◆ How to complete this task
Write out, from the entries below, exactly the lines that run between the lines holding "Given: Like the tweet with heart icon" and "You are a computer-use agent. The image size is (1269, 490).", inclusive, and stop there.

※

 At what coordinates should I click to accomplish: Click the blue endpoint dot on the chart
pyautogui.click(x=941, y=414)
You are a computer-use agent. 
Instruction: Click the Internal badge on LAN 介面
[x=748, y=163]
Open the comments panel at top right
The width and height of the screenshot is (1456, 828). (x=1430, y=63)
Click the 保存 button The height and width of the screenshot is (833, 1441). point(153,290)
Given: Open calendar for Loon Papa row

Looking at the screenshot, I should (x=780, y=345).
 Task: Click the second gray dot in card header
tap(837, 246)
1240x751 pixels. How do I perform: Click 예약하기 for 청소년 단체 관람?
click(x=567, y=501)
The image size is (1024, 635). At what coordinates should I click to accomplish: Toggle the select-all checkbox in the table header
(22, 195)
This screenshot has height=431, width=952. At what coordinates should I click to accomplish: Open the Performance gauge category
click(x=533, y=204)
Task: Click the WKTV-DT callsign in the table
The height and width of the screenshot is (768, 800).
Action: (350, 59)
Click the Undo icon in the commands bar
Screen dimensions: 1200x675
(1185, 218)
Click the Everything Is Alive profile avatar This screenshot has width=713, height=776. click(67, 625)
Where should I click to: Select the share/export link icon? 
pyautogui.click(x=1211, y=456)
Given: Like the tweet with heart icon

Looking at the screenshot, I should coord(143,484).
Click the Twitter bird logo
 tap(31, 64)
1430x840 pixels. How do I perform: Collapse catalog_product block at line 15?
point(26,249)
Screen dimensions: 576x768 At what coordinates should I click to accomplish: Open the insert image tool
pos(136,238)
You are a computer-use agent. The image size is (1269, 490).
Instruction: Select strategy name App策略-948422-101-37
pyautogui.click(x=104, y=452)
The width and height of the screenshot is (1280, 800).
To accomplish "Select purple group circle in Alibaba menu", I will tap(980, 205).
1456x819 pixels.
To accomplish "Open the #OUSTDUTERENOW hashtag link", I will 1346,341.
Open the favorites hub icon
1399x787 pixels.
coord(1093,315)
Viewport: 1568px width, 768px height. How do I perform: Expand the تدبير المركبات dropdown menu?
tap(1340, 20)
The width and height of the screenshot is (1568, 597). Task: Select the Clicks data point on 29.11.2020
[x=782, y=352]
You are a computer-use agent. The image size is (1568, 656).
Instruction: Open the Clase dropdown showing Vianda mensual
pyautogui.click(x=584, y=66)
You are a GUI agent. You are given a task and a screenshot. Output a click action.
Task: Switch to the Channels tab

※

◆ Reply
Given: Like the tweet with heart icon

Looking at the screenshot, I should coord(143,484).
Click the Twitter bird logo
 tap(31, 64)
1430x840 pixels. How do I perform: Collapse catalog_product block at line 15?
point(26,249)
Screen dimensions: 576x768 At what coordinates should I click to accomplish: Open the insert image tool
pos(136,238)
You are a computer-use agent. The image size is (1269, 490).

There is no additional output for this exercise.